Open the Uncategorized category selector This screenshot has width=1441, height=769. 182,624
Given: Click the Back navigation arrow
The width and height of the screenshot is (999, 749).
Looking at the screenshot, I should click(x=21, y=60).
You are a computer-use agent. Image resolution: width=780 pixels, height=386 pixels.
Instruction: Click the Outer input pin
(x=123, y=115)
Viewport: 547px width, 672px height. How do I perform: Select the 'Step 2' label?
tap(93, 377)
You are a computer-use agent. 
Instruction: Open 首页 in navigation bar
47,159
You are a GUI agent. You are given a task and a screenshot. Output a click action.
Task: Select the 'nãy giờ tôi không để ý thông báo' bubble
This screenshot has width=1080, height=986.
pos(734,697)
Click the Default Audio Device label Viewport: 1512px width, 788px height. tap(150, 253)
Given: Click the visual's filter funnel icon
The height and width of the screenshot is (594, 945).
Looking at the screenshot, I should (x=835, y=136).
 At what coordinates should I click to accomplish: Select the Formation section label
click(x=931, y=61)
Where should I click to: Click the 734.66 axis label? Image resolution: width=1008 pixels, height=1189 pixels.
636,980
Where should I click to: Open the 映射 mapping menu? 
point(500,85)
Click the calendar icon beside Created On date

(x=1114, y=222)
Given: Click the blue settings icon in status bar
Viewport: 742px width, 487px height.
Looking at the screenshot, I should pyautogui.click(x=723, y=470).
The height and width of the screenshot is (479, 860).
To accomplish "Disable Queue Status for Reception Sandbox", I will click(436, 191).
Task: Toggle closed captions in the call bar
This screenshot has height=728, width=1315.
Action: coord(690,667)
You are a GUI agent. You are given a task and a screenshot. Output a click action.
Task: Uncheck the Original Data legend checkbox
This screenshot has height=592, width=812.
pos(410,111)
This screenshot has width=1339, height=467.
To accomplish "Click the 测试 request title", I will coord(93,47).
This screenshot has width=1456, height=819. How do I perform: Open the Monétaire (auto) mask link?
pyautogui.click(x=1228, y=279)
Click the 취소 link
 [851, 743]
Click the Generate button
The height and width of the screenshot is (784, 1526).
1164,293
────────
Short exercise:
Reproduce all of the entries above, changing every "Instruction" to "Command" and keeping everything else the same.

Response to this exercise:
Open the Uncategorized category selector This screenshot has width=1441, height=769. 182,624
Given: Click the Back navigation arrow
The width and height of the screenshot is (999, 749).
Looking at the screenshot, I should click(x=21, y=60).
You are a computer-use agent. Image resolution: width=780 pixels, height=386 pixels.
Command: Click the Outer input pin
(x=123, y=115)
Viewport: 547px width, 672px height. How do I perform: Select the 'Step 2' label?
tap(93, 377)
You are a computer-use agent. 
Command: Open 首页 in navigation bar
47,159
You are a GUI agent. You are given a task and a screenshot. Output a click action.
Task: Select the 'nãy giờ tôi không để ý thông báo' bubble
This screenshot has width=1080, height=986.
pos(734,697)
Click the Default Audio Device label Viewport: 1512px width, 788px height. tap(150, 253)
Given: Click the visual's filter funnel icon
The height and width of the screenshot is (594, 945).
Looking at the screenshot, I should (x=835, y=136).
 At what coordinates should I click to accomplish: Select the Formation section label
click(x=931, y=61)
Where should I click to: Click the 734.66 axis label? Image resolution: width=1008 pixels, height=1189 pixels.
636,980
Where should I click to: Open the 映射 mapping menu? 
point(500,85)
Click the calendar icon beside Created On date

(x=1114, y=222)
Given: Click the blue settings icon in status bar
Viewport: 742px width, 487px height.
Looking at the screenshot, I should pyautogui.click(x=723, y=470).
The height and width of the screenshot is (479, 860).
To accomplish "Disable Queue Status for Reception Sandbox", I will click(436, 191).
Task: Toggle closed captions in the call bar
This screenshot has height=728, width=1315.
Action: coord(690,667)
You are a GUI agent. You are given a task and a screenshot. Output a click action.
Task: Uncheck the Original Data legend checkbox
This screenshot has height=592, width=812.
pos(410,111)
This screenshot has width=1339, height=467.
To accomplish "Click the 测试 request title", I will coord(93,47).
This screenshot has width=1456, height=819. How do I perform: Open the Monétaire (auto) mask link?
pyautogui.click(x=1228, y=279)
Click the 취소 link
 [851, 743]
Click the Generate button
The height and width of the screenshot is (784, 1526).
1164,293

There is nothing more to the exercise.